高原 豊明著『晴明伝説と吉備の陰陽師』
評者:鈴木 一馨
掲載誌:宗教研究333(2002.9)


 安倍晴明のことを記した書物が出版されるようになって久しい。大抵の書店では、小説・漫画・雑学書・占い本など、全てのジャンルが揃っていなくとも、いずれかのジャンルで安倍晴明に関連した書物が置かれている。下火になりつつあるとは言え、安倍晴明ブームはいまだに続いているのである。
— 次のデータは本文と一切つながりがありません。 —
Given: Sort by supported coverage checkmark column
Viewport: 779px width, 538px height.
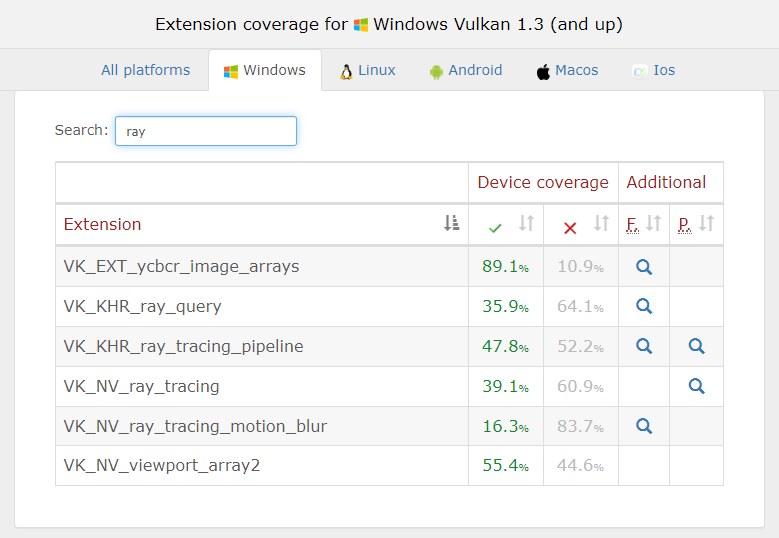Looking at the screenshot, I should point(506,224).
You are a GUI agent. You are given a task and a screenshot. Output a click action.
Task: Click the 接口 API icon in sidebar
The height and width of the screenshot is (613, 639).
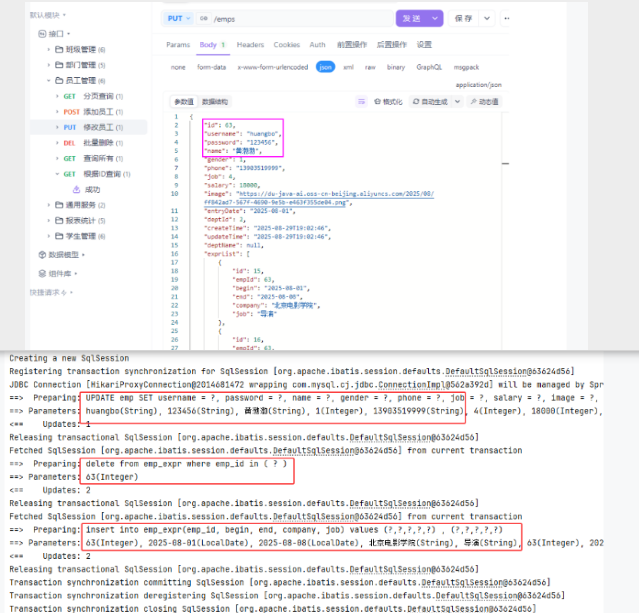tap(41, 33)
そのブームを支えているのは、安倍晴明への興味だけではなく、晴明の活躍の場である陰陽道への興味であり、社会不安を背景とした占いの需要であり、晴明を主人公とした映画やテレビドラマの俳優への熱狂であり、もやもやした状況を吹き飛ばすヒーローヘの憧憬である。

 かくして、これらの要求に応えることによって、安倍晴明のブームは再生産されている。
 本書『晴明伝説と吉備の陰陽師』は、そのような状況の中で安倍晴明を主題として扱っていながら、ブームの再生産には全く寄与しない希有の書物である。

 この、ブームの再生産に寄与しないこと、それは本書にとって名誉なことかもしれない。なぜならば、後述するとおり、安倍晴明ブームは、安易な安倍晴明像の再生産によって担われているからである。

 本書は、著者である高原豊明氏の十年余に亙る安倍晴明の伝説・言説に関するフィールドワークの結晶である。高原氏によるフィールドワークの成果は、すでに『写真集 安倍晴明伝説』(豊喜社、一九九五)、および『安倍晴明伝説』(PCP、一九九九)によってまとまった形で公表されているが、これらは学術書と言うよりは啓蒙書としての性格が強い。これに対して、本書は、学術論文集として初めて高原氏が著したものである。それと同時に、評者の記憶の限りにおいて、「安倍晴明本」とまで呼ばれる安倍晴明を主題とした各種の書物の中で、初めて出版された学術論文集でもある。

 ここで、本書の構成を紹介しておく。(中略) 

 以上のように、本書は二部構成を取っている。そして、第一部で全国に展開する晴明伝説の傾向を分析しながら、吉備の晴明伝説の特性を求めようとし、第二部で岡山・香川・広島に見られた陰陽師「上原大夫」の、宗教的・民俗的・社会的な位置付けを試みようとしている。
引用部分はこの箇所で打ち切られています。